Changing how you and your ex handle child support
You or your former spouse may also want to make changes in your child-support court order. If you receive child support, you probably want more money and, if you pay child support, you probably want to reduce how much money you must pay. What a surprise!
If you request a modification in your child-support court order, you must provide the court with proof that changes in your life and/or in your ex's life or changes in the lives of one or more of your children merit the modification. Depending on exactly why you're asking for the change, this proof may include check stubs showing that you're no longer making as much money as you once made or medical records indicating that you have a serious health problem that limits your ability to earn money. If the court denies your request, your state's law probably limits your ability to file a new child-support modification request.

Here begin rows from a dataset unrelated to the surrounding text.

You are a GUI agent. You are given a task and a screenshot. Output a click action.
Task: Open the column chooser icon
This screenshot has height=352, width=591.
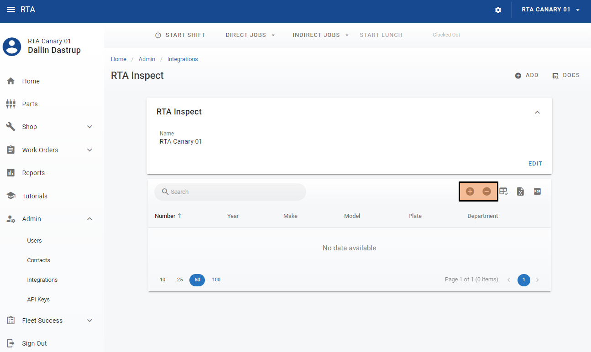click(504, 192)
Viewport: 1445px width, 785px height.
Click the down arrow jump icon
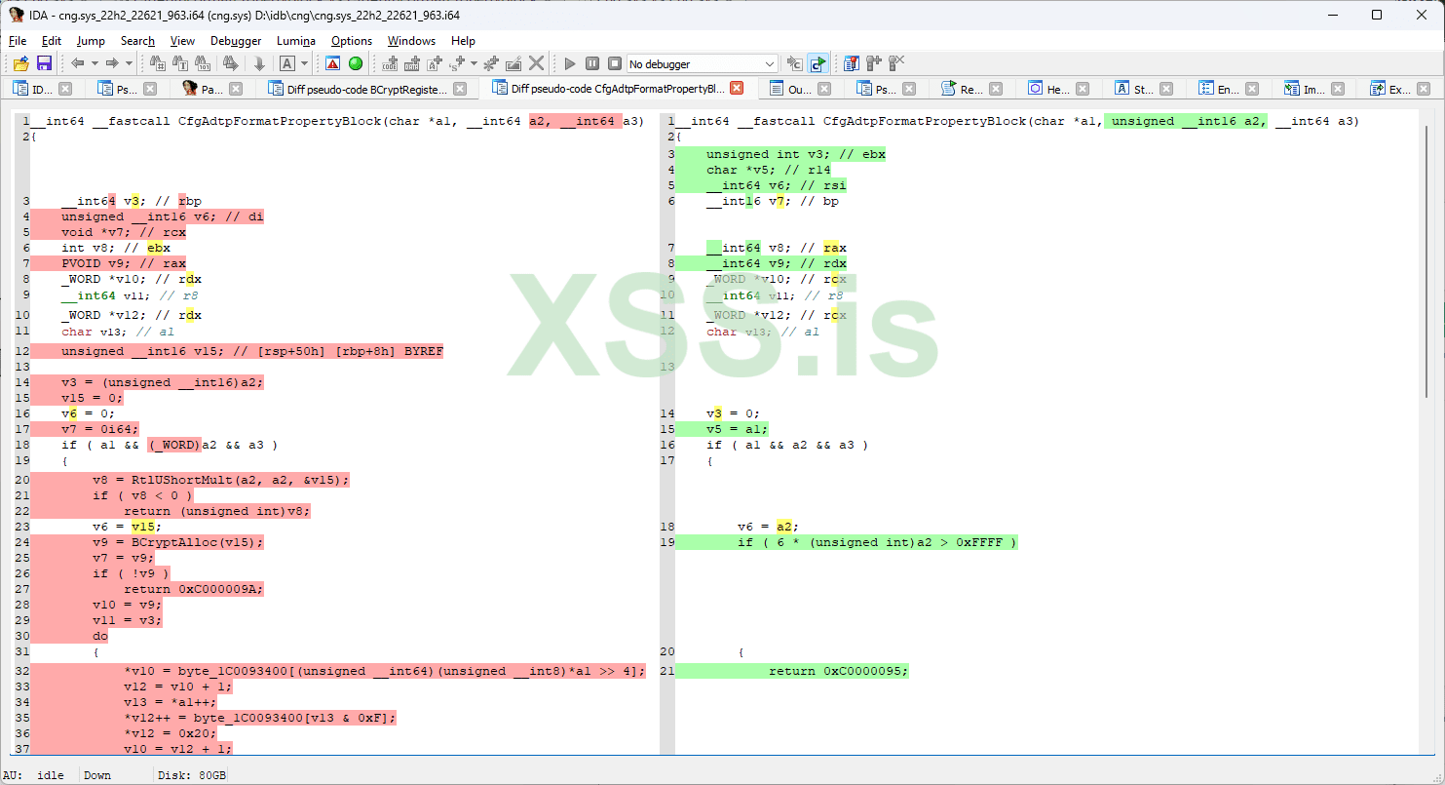pos(259,63)
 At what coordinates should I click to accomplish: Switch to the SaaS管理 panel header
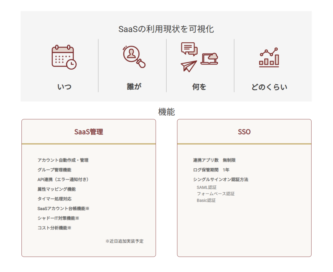[89, 132]
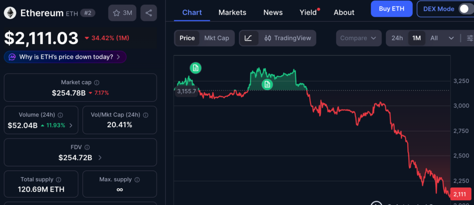474x205 pixels.
Task: Click the Total supply info icon
Action: click(x=58, y=179)
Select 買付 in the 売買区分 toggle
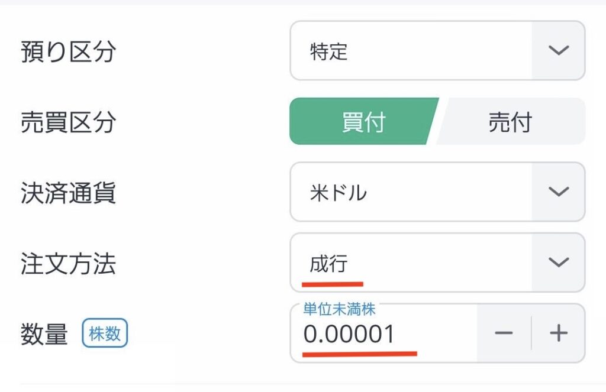606x392 pixels. coord(363,122)
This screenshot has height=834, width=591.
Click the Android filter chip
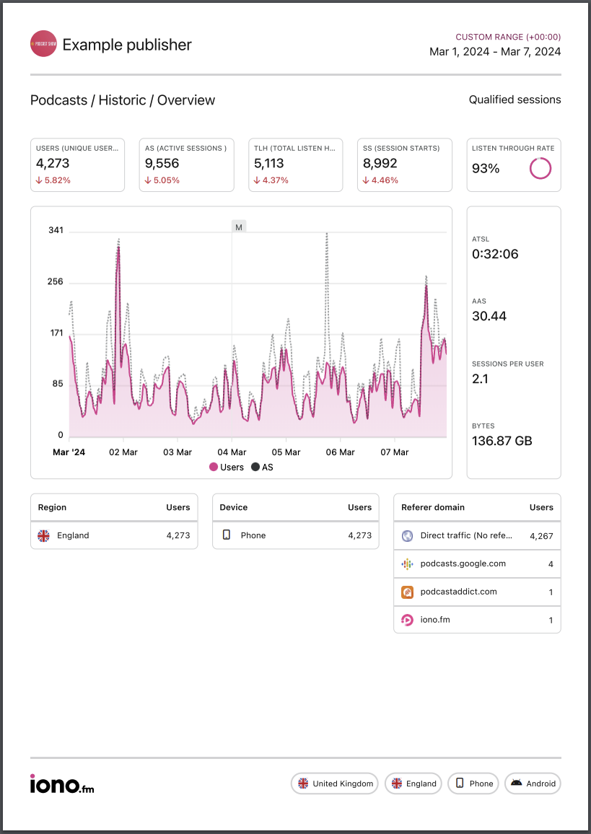pyautogui.click(x=533, y=783)
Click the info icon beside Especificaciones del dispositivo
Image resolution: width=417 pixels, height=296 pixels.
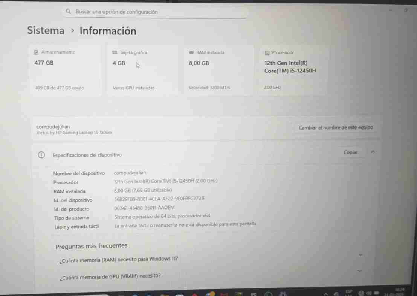click(41, 155)
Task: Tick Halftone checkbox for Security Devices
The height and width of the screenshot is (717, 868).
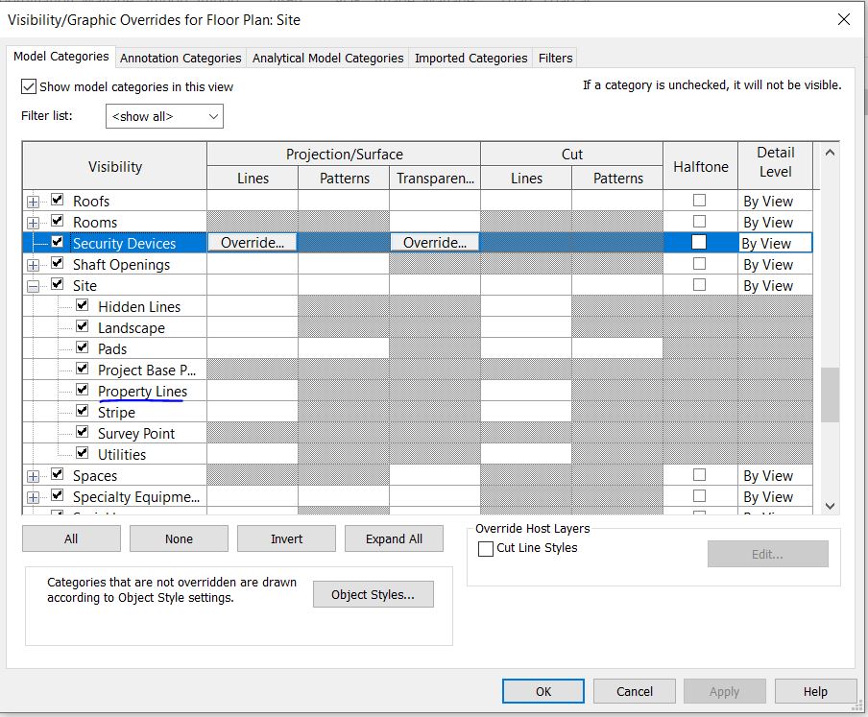Action: pyautogui.click(x=699, y=243)
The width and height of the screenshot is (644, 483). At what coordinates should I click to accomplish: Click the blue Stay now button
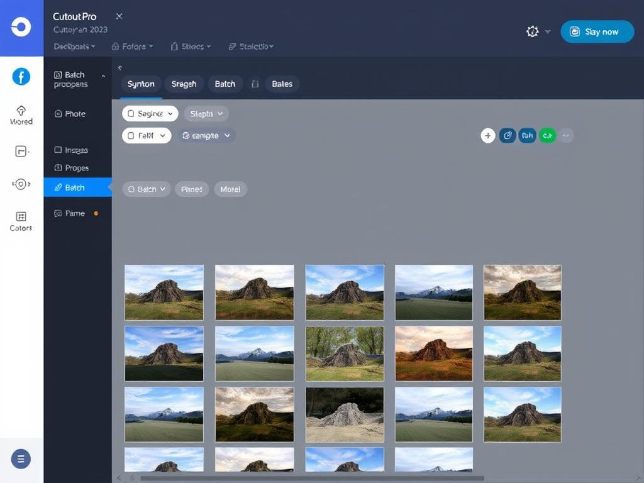click(x=597, y=31)
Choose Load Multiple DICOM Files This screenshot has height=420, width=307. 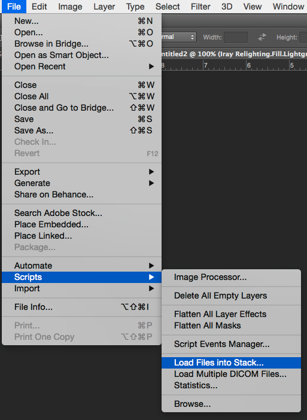click(231, 374)
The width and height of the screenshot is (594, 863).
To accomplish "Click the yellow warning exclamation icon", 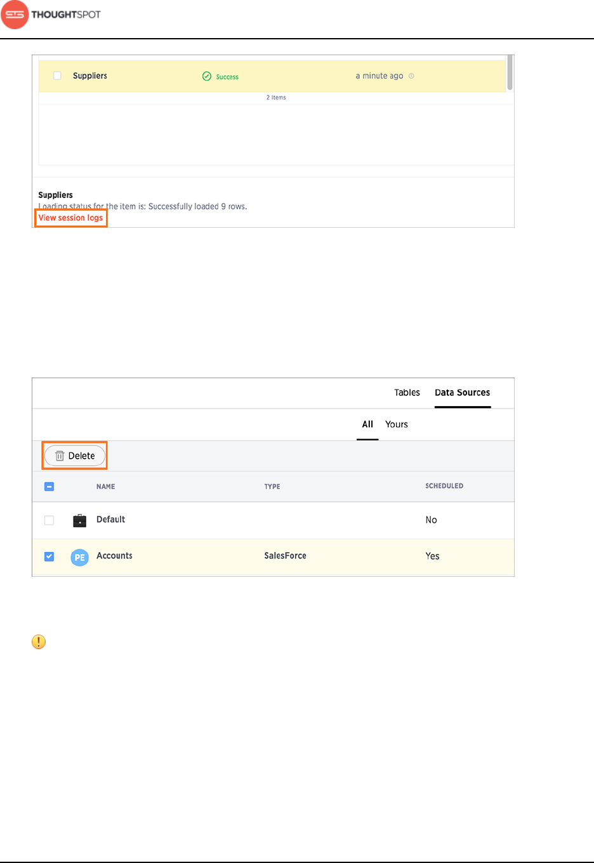I will click(39, 642).
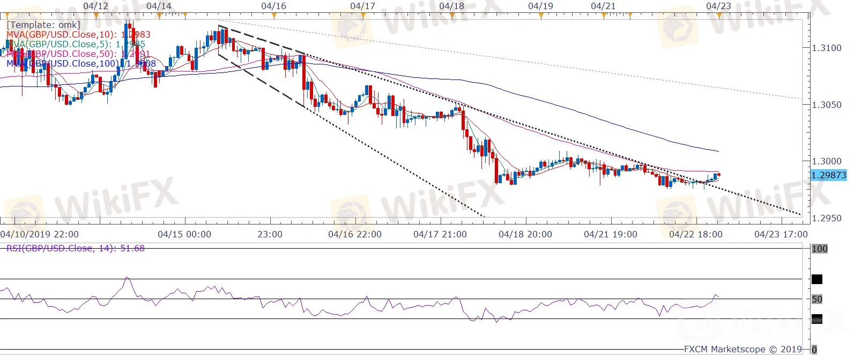Click the 04/15 00:00 time axis label
This screenshot has width=854, height=355.
tap(184, 234)
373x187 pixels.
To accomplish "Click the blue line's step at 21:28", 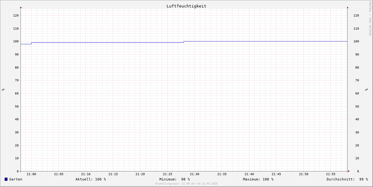I will pos(184,42).
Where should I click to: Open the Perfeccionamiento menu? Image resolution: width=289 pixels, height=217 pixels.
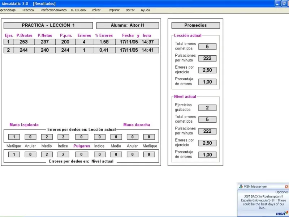click(53, 10)
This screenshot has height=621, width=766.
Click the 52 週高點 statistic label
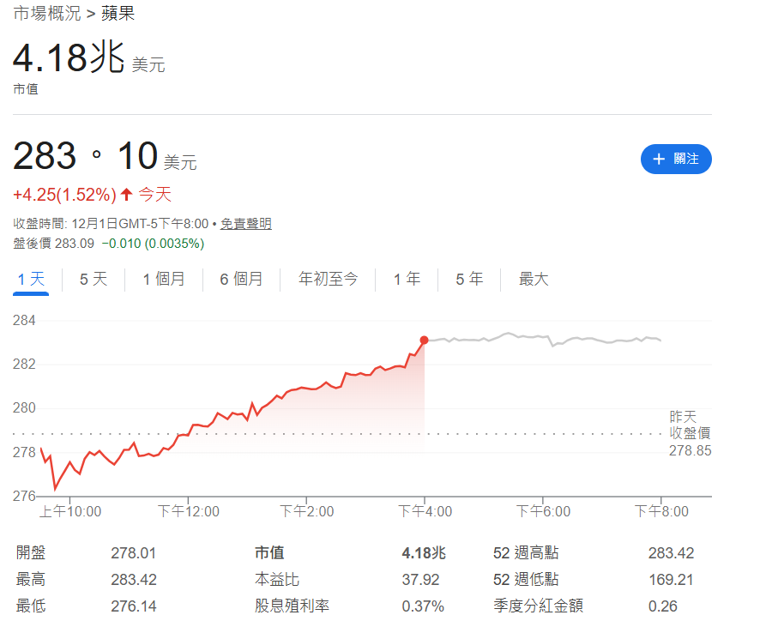coord(526,553)
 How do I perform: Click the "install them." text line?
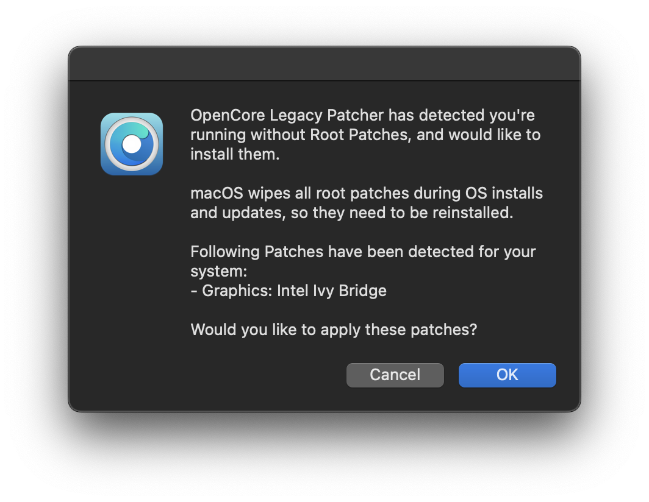pos(235,154)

Securing a court order if you change your divorce agreement yourselves
If you and your ex-spouse decide to change your child-custody and visitation agreement, be sure to put the terms of your new agreement in writing and to get a new court order that reflects all the changes. Otherwise, despite what you and your spouse agree to, the new provisions of your agreement aren't legally enforceable because, from the court's perspective, your original court-ordered agreement is still in force. Also, get an attorney's help to make certain that the new agreement is enforceable and worded accurately. Finally, make sure that you and your ex each get a copy.
A judge may not consider the child-support-related changes you and your ex agree to as being in the best interest of your children. If that's the case and the changes involve reducing, suspending, or completely ending your child-support payments, the court can find the spouse who's legally obligated to make the payments in contempt of court. As a result, that parent can end up in legal hot water. To be legally safe, enter a new court order when you want to modify the terms of your child-support court order.